Enfin, même si la théologie de la « mort de Dieu » est déjà un phénomène dépassé, il y a dans l’Eglise une crise de la foi qui risque d’affecter la vie religieuse. Car sans la foi, la vie religieuse n’a vraiment plus aucun sens. Le symptôme principal de cette crise de la foi est la crise de la prière. La disparition des cadres traditionnels de la prière commune a amené un bon nombre de religieux à découvrir des expressions plus spontanées, plus vraies et plus enrichissantes de leur prière. D’autres cependant ont abandonné totalement ou partiellement la prière.

Ce tableau d’enseignement peut paraître sombre, et il l’est sans doute quelque peu. Inutile de se faire des illusions ! Mais je ne crois pas qu’il soit de nature à engendrer le pessimisme. D’ailleurs un coup d’œil sur l’histoire de la vie religieuse pourra nous apprendre à être à la fois optimistes et réalistes.

 

II.           COUP D’ŒIL SUR L’HISTOIRE DE LA VIE RELIGIEUSE

Il n’est plus question, de nos jours, de chercher dans tel texte de l’Ecriture le fondement de la vie religieuse ou de chacun des trois vœux traditionnels. Si la vie religieuse est évangélique, ce n’est pas parce qu’elle s’appuie sur tel texte du N.T. ou sur telle parole du Christ. Mais parce qu’elle s’enracine dans l’ensemble du donné évangélique. On ne voit nulle part que le Christ ait proposé deux voies distinctes pour arriver à la vie éternelle : une voie commune consistant dans l’observation des préceptes obligatoires pour tous et suffisante, une voie plus parfaite consistant dans l’accomplissement des conseils et simplement proposée. Le Christ, au contraire, appelle tous les hommes à la perfection. – « Soyez parfaits comme votre père céleste est parfait » - et n’institue pas d’échelle ou de hiérarchie dans l’idéal qu’il énonce aux hommes. Il n’y a pas, dans l’Evangile, de chose qui sont  à prendre ou à laisser. Mais, par ailleurs, le Christ, qui nous a aimés jusqu’à mourir pour nous, attend de tout chrétien un amour et une obéissance radicale. Les exigences de toute vie chrétienne sont radicales, en ce sens que chaque fois que le Christ appelle, chaque fois quel quelque chose risque d’entrer en compétition avec le Christ dans le cœur du chrétien, chaque fois que quelque chose risque de mettre en péril l’indivision de son cœur, le chrétien doit trancher radicalement.  Le N.T. nous donne des exemples nombreux d’attitudes radicales qui furent exigées de telle ou telle personne soit par un appel explicite du Seigneur, soit par suite de la nécessité de conserver non cœur indissolublement donné au Christ. Dès la première génération des fidèles ont vu dans ces exemples un appel personnel à adopter librement comme mode permanent de vie certaines de ces attitudes radicales dont l’Evangile donnait des exemples. C’est en ce sens qu’on peut parler de « conseils évangéliques. » Donc, pour moi, la vie religieuse ça consiste attitudes radicales dont l’Ecriture nous donne des exemples, et qui, sans être exigées de tout chrétien, peuvent parfois l’être de telle ou telle personne si elle veut maintenir son cœur donné totalement au Christ.

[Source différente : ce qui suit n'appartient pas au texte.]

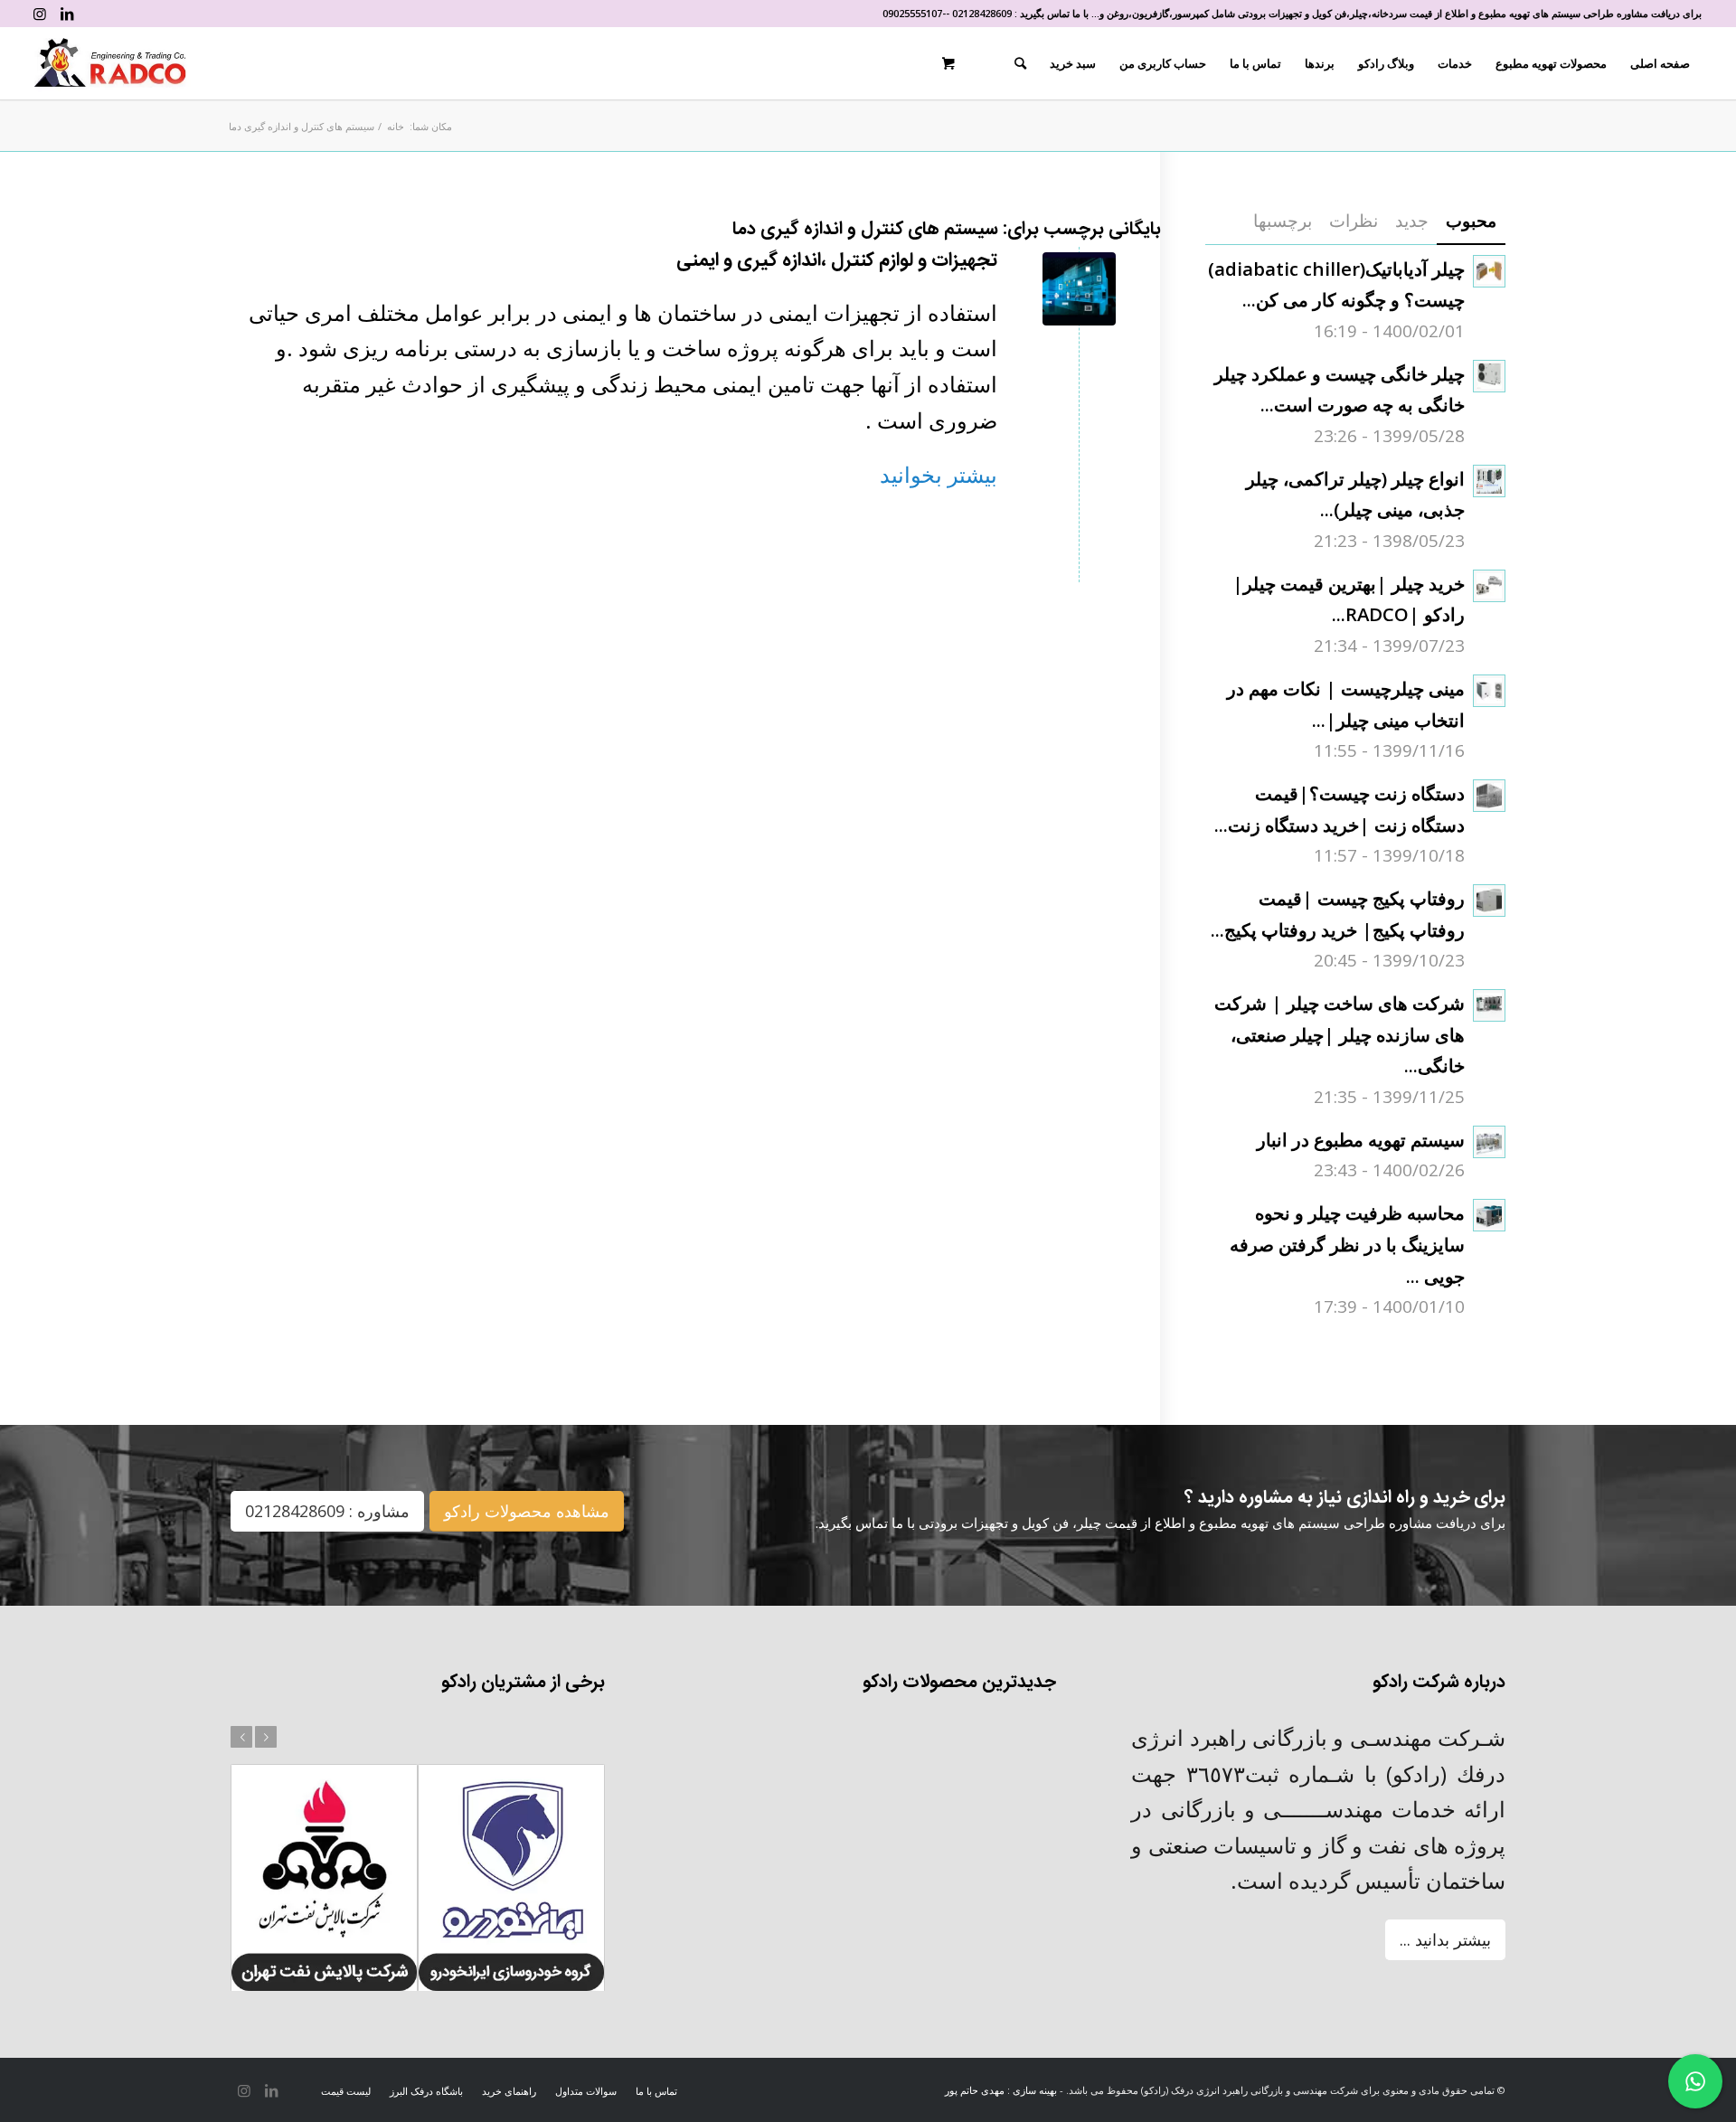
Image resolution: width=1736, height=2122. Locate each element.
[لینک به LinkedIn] (66, 13)
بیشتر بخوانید (938, 474)
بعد (266, 1737)
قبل (241, 1737)
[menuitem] (1660, 63)
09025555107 (912, 13)
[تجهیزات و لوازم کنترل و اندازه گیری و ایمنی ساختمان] (1079, 288)
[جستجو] (1020, 63)
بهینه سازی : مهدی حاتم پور (1001, 2090)
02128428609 (982, 13)
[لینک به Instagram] (39, 13)
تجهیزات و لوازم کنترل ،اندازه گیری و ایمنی (836, 261)
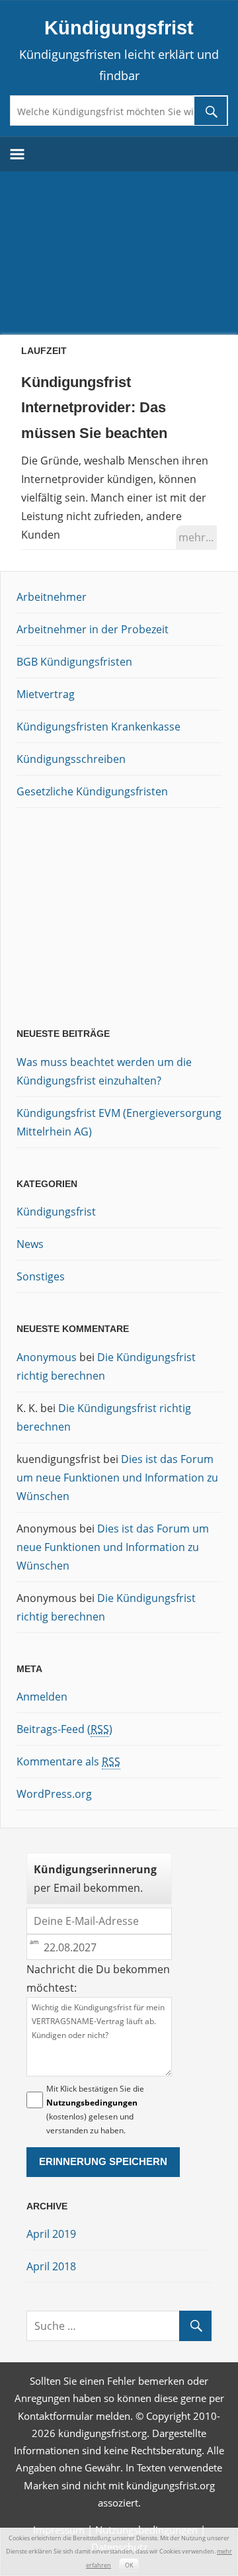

         Et ainsi on peut dire en toute rigueur de terme que la vie religieuse est aussi vieille que l’Eglise, car dès les toutes premières générations chrétiennes on voit, surtout dans les Eglises judéo-chrétienne, de ces vierges et ces ascètes qui mènent – sans cadres institutionnels, bien sur – des genres de vie correspondant aujourd’hui. Certains d’entre eux embrassent la vie de célibat et d’ascèse sans pour autant renoncer à leur situation sociale normale. D’autres se consacrent à des œuvres de miséricorde. Certains se groupent en communautés tout en continuant de vivre au sein de l’Eglise locale. Mais il y en a aussi qui se retirent à l’écart, dans le désert, soit pour y constituer des fraternités d’ascètes, soit pour y vivre dans la solitude absolue. On a donc un éventail complet des façons de vivre les conseils évangélique dans l’Eglise.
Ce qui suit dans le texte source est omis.